A executiva agora passa a comandar uma estrutura com mais de 70 profissionais, que cobre todos os estados brasileiros. 

Ricci veio da CTIS, uma integradora de tecnologia com grande penetração no setor público comprada pela Sonda por R$ 485 milhões em 2014.

Na época, Ricci era a CEO da CTIS, onde entrou como gerente de projetos em 1996 e fez carreira, tirando apenas um período curto como gerente de projetos da Unisys, entre 2002 e 2004.

“O mercado de serviços de TI avançou muito nos últimos anos com a disseminação de novas tecnologias como RPA, analytics, IoT e cloud. A meta é crescer nesses serviços e defender nossa posição em segmentos mais tradicionais como outsourcing de impressão, serviços end-user e de desenvolvimento de software”, explica Ricci.

A Sonda é a maior empresa latino-americana de soluções e serviços de tecnologia, com receita de US$ 1,131 bilhão em 2019 e 17 mil funcionários. A companhia tem presença direta na Argentina, Brasil, Chile, Colômbia, Costa Rica, Equador, México, Panamá, Peru e Uruguai.

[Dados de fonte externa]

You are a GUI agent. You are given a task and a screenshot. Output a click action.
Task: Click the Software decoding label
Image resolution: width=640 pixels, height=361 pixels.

No Brasil, a Sonda mantém escritórios próprios nos 26 estados brasileiros, com mais de 8 mil colaboradores e 700 clientes. A empresa conta com 7 Centros de Serviços, 1 Centro de Inovação e 3 Data Centers.

A Sonda fechou o ano passado com um faturamento de US$ 329,1 milhões no Brasil, o que representa uma alta de 5,2% frente aos resultados de 2018.

O crescimento é para o negócio na Sonda no país em dólares, moeda na qual a multinacional chilena divulga resultados para facilitar a comparação entre os 10 países nos quais atua. Em reais, o crescimento teria sido de 11,9%.

Em nível global, a Sonda fechou o ano passado com uma receita consolidada de US$ 1,131 bilhão, uma queda de 1,82% frente aos resultados de 2018. O resultado é melhor do que o obtido em 2018, quando a receita caiu 15%.

Se medida em pesos chilenos, a empresa teve um aumento de receita de 5,8%.